Items listed in a dataset
#####
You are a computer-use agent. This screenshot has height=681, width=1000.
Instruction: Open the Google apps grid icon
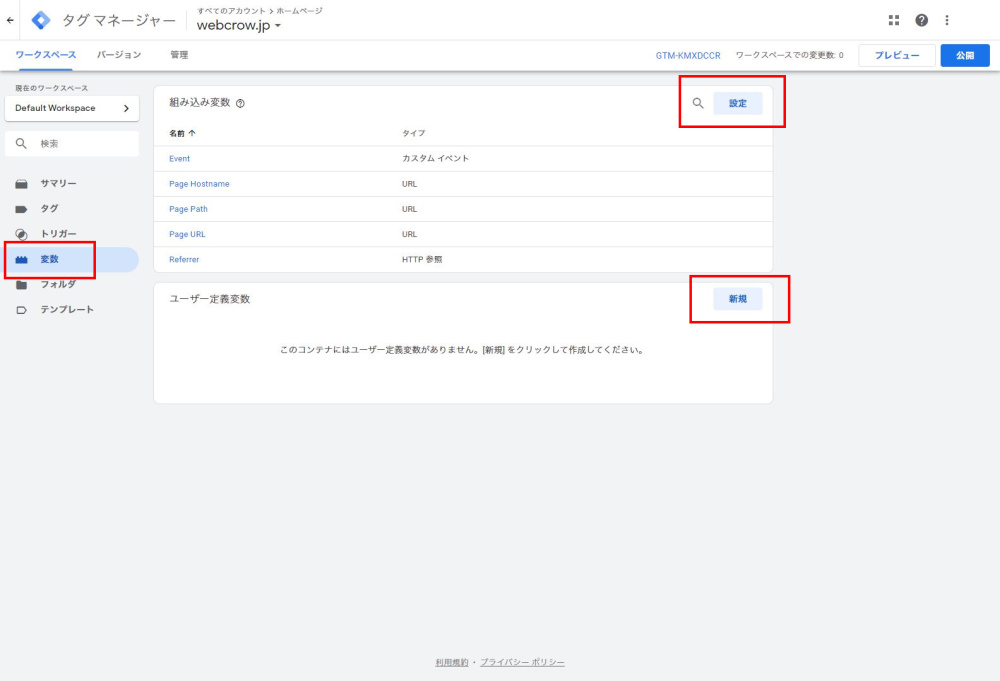[893, 20]
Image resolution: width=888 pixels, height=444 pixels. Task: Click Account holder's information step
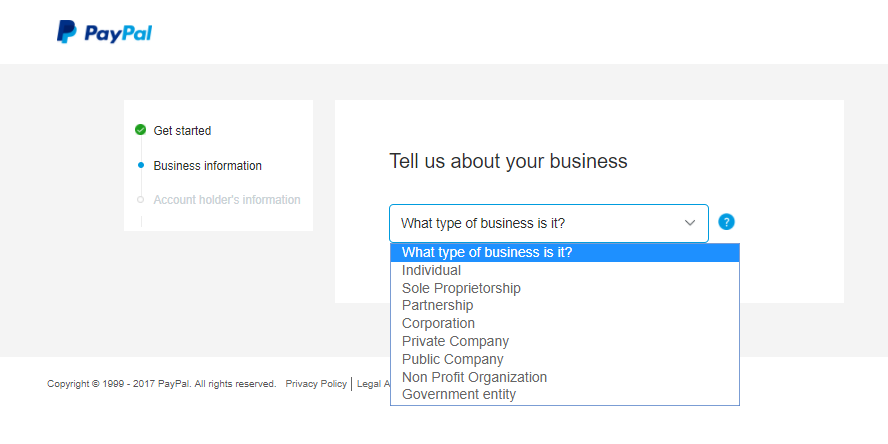tap(226, 200)
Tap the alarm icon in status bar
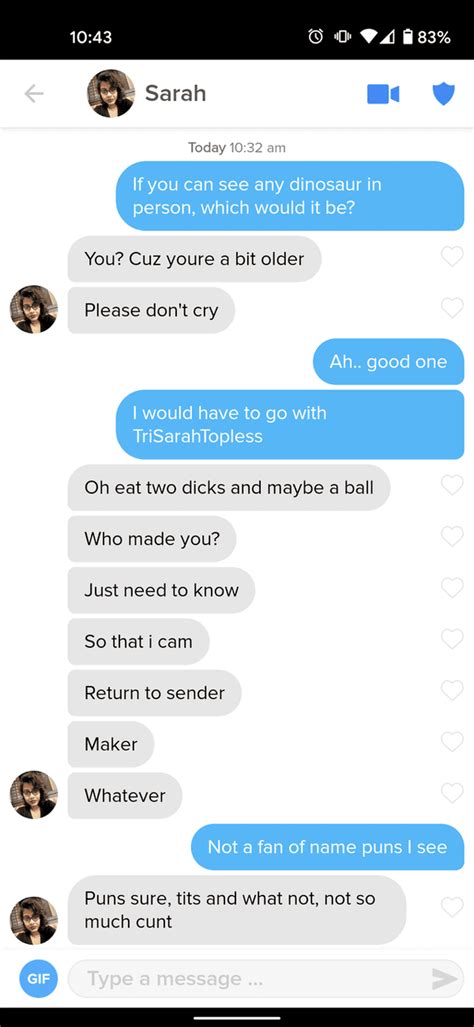The width and height of the screenshot is (474, 1027). tap(316, 37)
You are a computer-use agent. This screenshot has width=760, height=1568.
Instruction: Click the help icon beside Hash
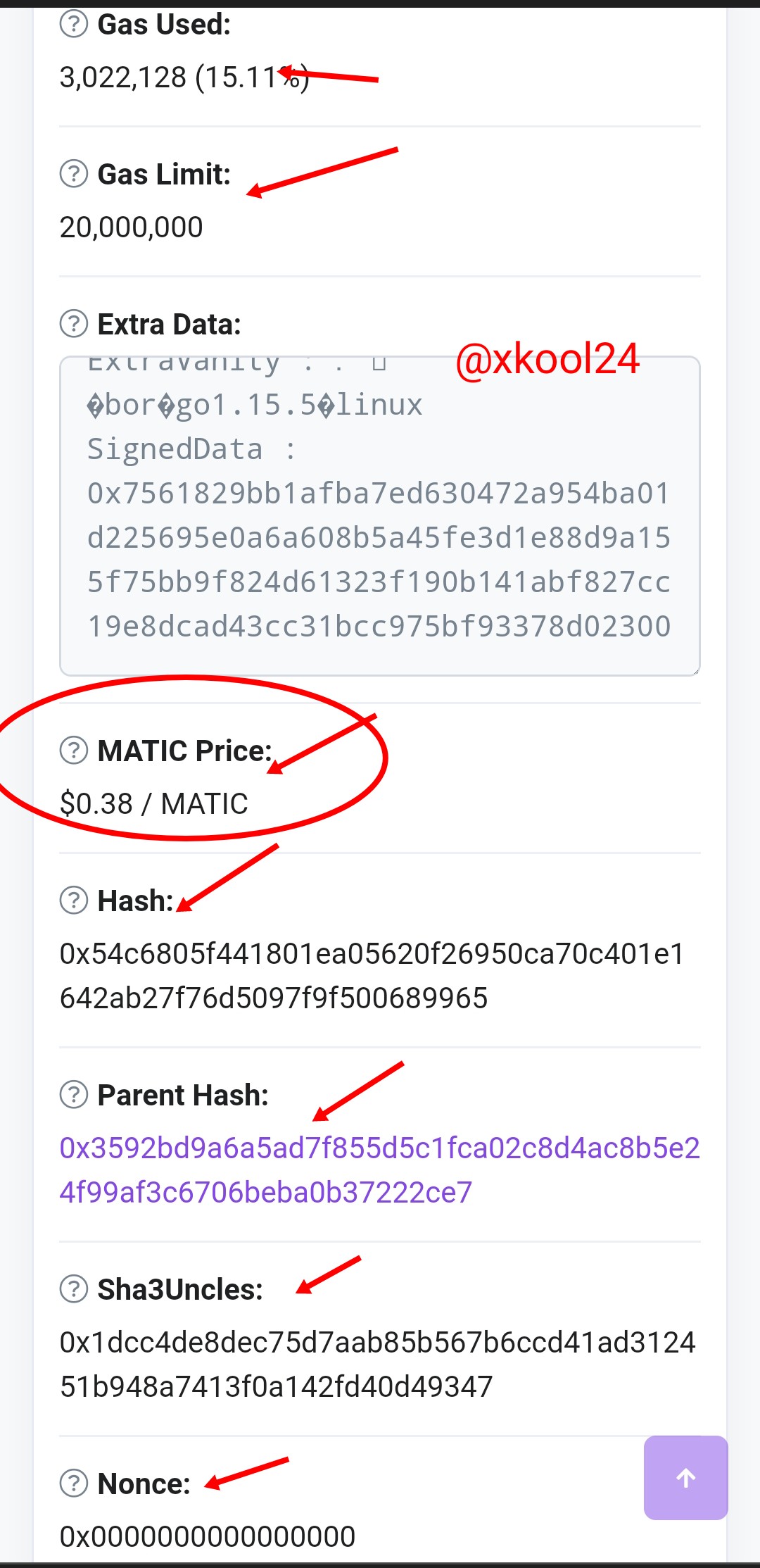(x=74, y=901)
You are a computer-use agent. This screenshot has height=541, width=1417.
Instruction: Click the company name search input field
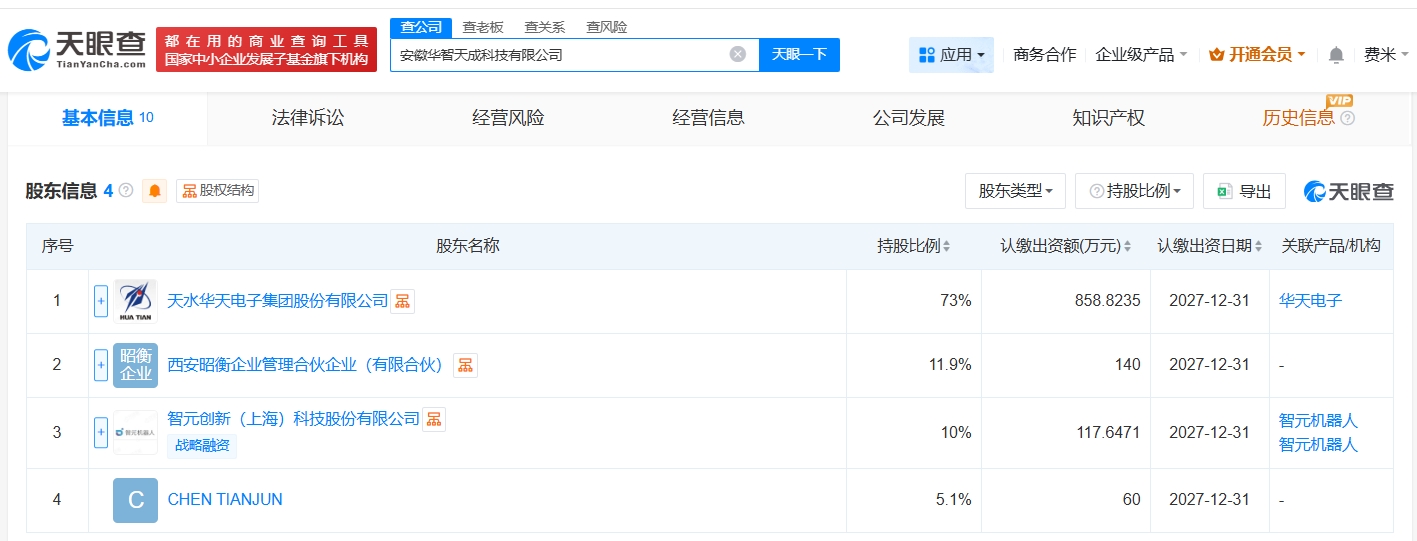click(560, 55)
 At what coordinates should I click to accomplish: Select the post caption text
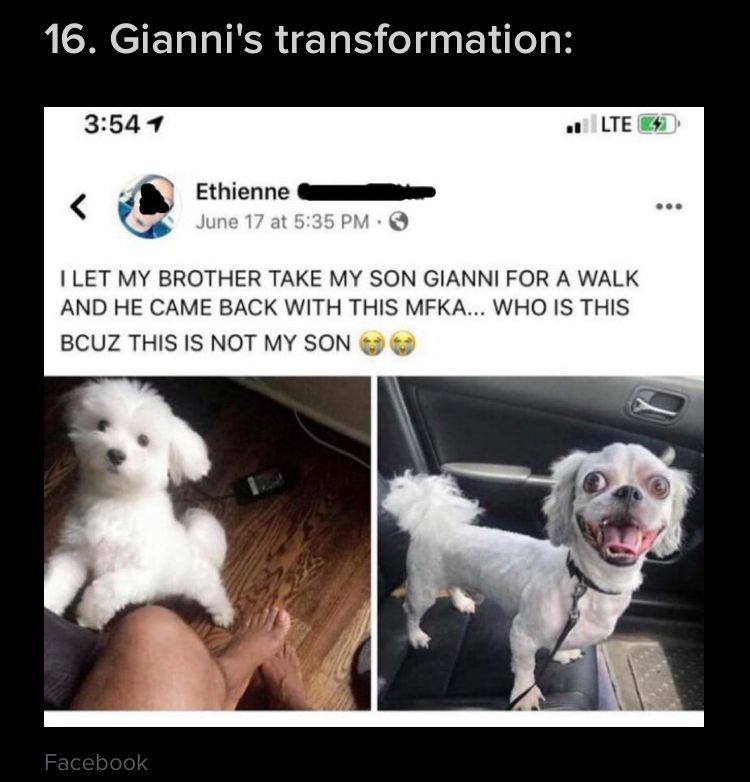coord(349,310)
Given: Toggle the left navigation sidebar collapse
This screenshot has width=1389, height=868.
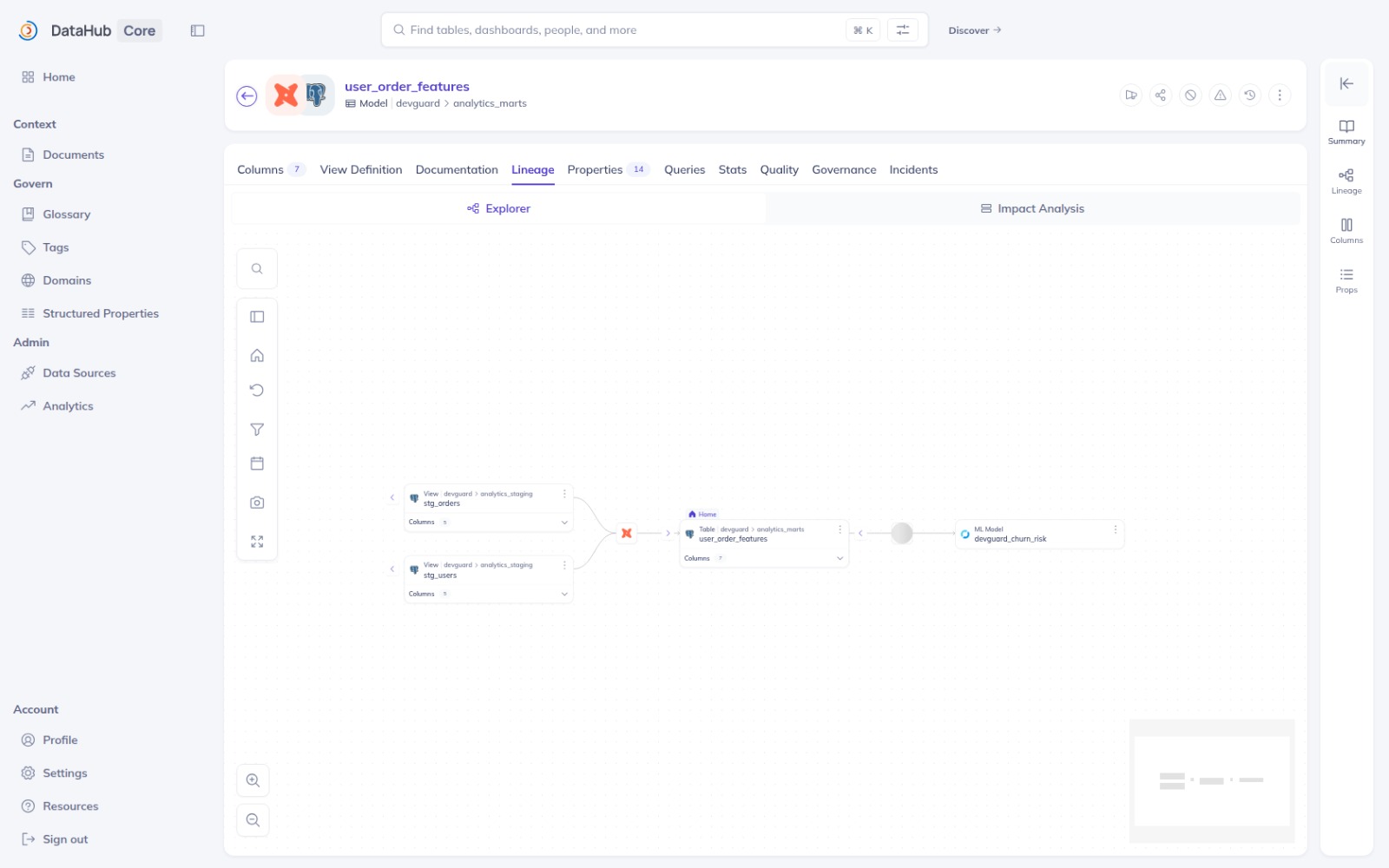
#####
The entries are to be restated word for word, with pictures omitted.

- **ANSWER TO THE EXERCISE**:
You are a computer-use agent. This screenshot has height=681, width=1000.
Instruction: Open the Google apps grid icon
[893, 20]
Image resolution: width=888 pixels, height=444 pixels. Task: Click Account holder's information step
tap(226, 200)
Tap the alarm icon in status bar
The width and height of the screenshot is (474, 1027). tap(316, 37)
You are a computer-use agent. This screenshot has width=760, height=1568.
Instruction: Click the help icon beside Hash
(x=74, y=901)
You are a computer-use agent. This screenshot has height=541, width=1417.
Instruction: Click the company name search input field
click(560, 55)
 At what coordinates should I click to accomplish: Select the post caption text
coord(349,310)
Given: Toggle the left navigation sidebar collapse
This screenshot has width=1389, height=868.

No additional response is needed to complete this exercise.